Set exercise: Copy the lines below word for word.

-- BEGIN Data supplied --

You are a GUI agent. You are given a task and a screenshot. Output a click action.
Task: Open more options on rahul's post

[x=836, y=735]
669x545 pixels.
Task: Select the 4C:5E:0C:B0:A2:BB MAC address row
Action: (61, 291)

-- END Data supplied --

Response below:
You are a GUI agent. You are given a task and a screenshot. Output a click action.
Task: Open more options on rahul's post

[x=836, y=735]
669x545 pixels.
Task: Select the 4C:5E:0C:B0:A2:BB MAC address row
Action: (61, 291)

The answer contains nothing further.